PROBLEM REQUIREMENTS:
Give again, exactly and without pictures, the lines running from the line with "Task: Open Mail app in Marcus Webb enquiry" to the end of the records below.

(Pixel coordinate grounding data)
◇ ◇ ◇ ◇ ◇ ◇ ◇

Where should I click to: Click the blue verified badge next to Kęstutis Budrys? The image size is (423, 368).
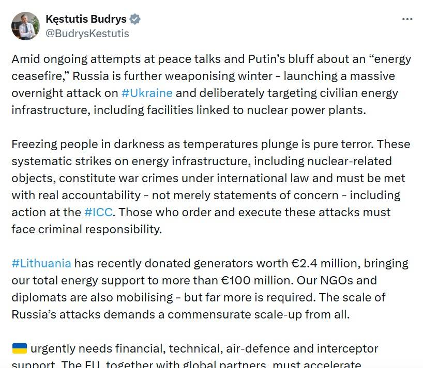point(135,18)
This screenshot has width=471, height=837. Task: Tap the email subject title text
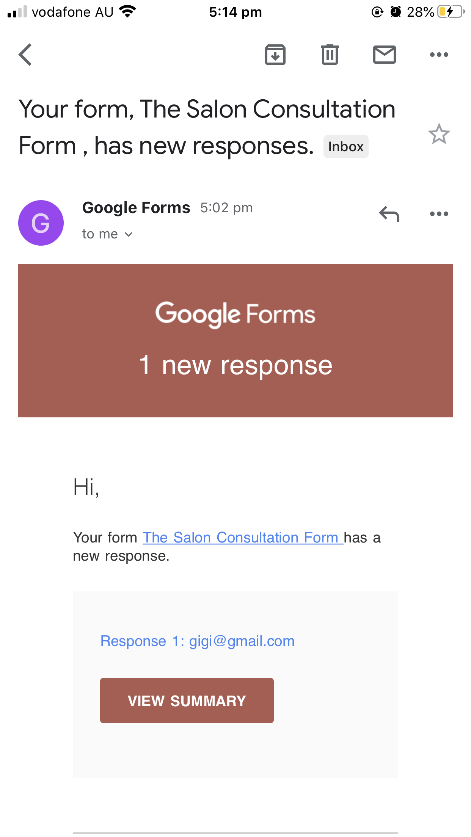[x=207, y=127]
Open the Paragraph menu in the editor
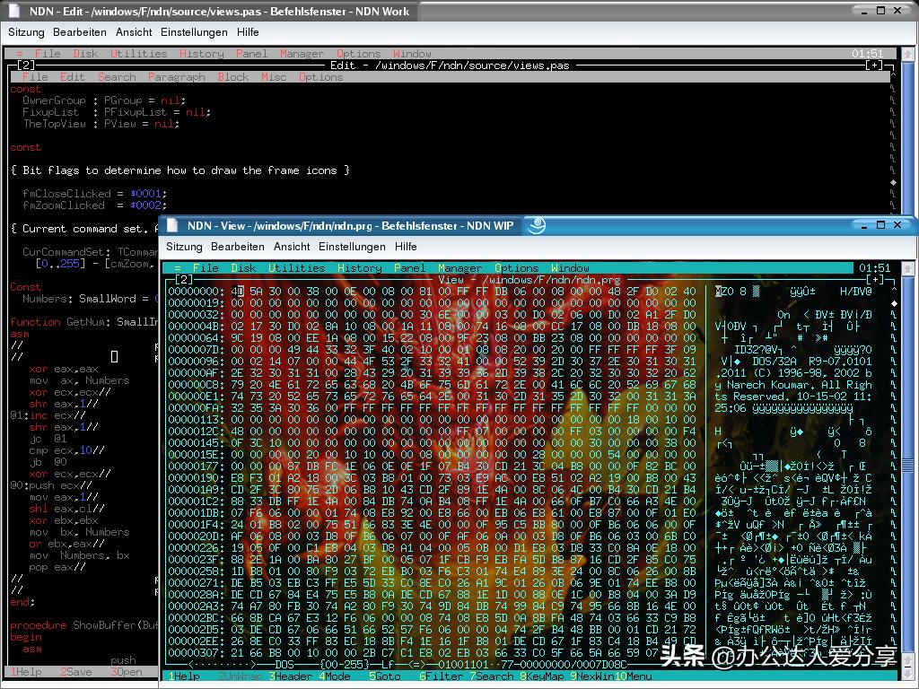 (177, 77)
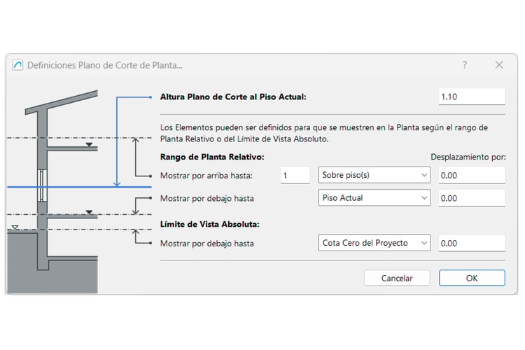Confirm with the OK button

tap(472, 278)
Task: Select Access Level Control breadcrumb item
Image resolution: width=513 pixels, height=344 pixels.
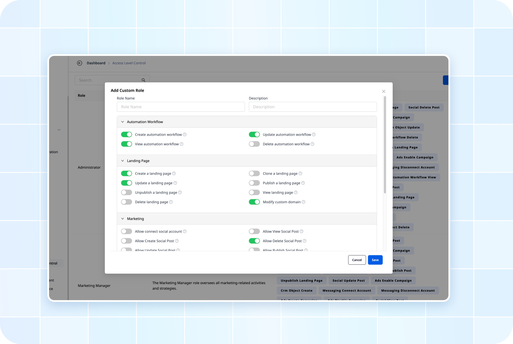Action: 129,63
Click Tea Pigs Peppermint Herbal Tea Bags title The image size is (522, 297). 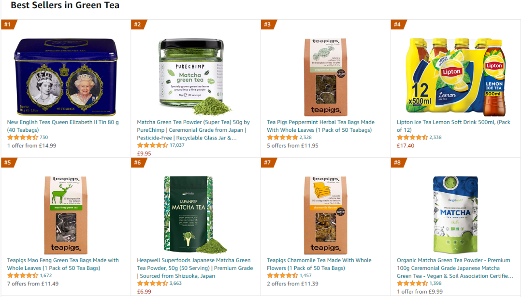coord(320,126)
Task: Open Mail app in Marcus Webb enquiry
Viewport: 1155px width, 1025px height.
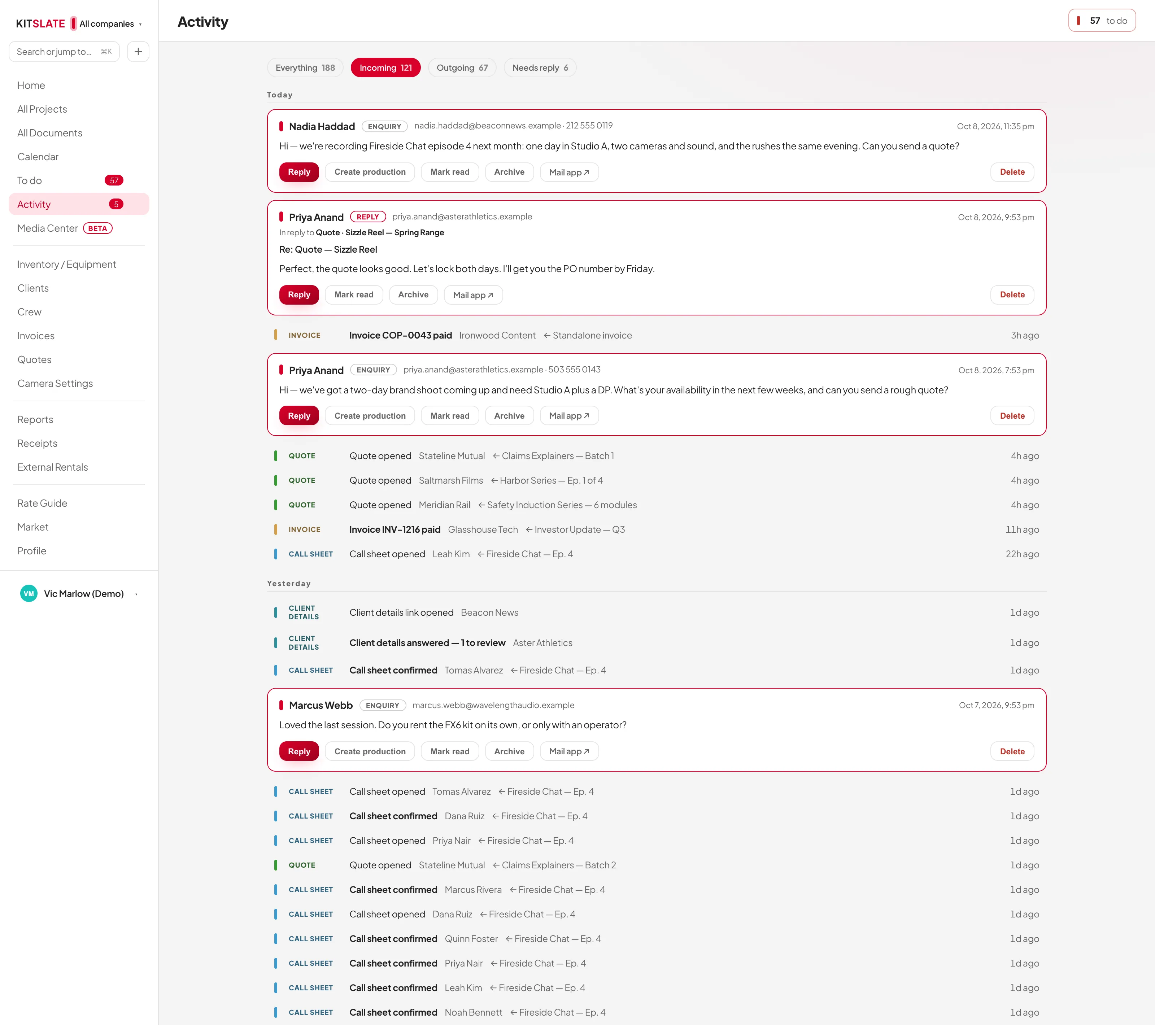Action: (x=569, y=751)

◇ ◇ ◇ ◇ ◇ ◇ ◇

ANSWER BELOW:
Task: Open Mail app in Marcus Webb enquiry
Viewport: 1155px width, 1025px height.
Action: (x=569, y=751)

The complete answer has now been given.